After the house fire, she explains, “I stayed at the Mission and got an apartment on Capitol Hill (with some friends).” This was in 1989 and she lived there until 2014, when “the property was sold from a private owner to Sound Property Management. They tried to make it impossible for me with my income to live there. They gave me the legal three-month notice that the rent was going up. [The apartment] had all kinds of problems. It was hot, it was icky, but it was great.”
Carol’s bad luck was met with good luck. On April Fool’s Day, she got a letter in the mail saying that she was approved for subsidized housing. She laughs at the timing of it all.
More positives started to find their way into Carol’s life. Now her attention can finally focus on her music.
Carol’s sound is very instrumental. Like George Gershwin, the music tends to flow out of her in the form of deep rhapsodies.
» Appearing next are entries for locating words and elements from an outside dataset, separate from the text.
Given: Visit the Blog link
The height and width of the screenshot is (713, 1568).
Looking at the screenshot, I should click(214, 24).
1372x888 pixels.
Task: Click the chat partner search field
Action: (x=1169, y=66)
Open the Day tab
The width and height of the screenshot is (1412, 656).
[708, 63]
“I took lessons as a child and my piano teacher told me that I was incorrigible; that I want to do my own thing. … I’ve got like 1,000 or 2,000 songs. I think of a title and then fill in the blanks.”
Carol has a lot of concerns. She’s had a lot of obstacles. Despite her bad luck, and maybe with the support of a barometer, Carol casts her eyes to the side and says, “So far, I think I’ve proven to myself that I have what it takes.”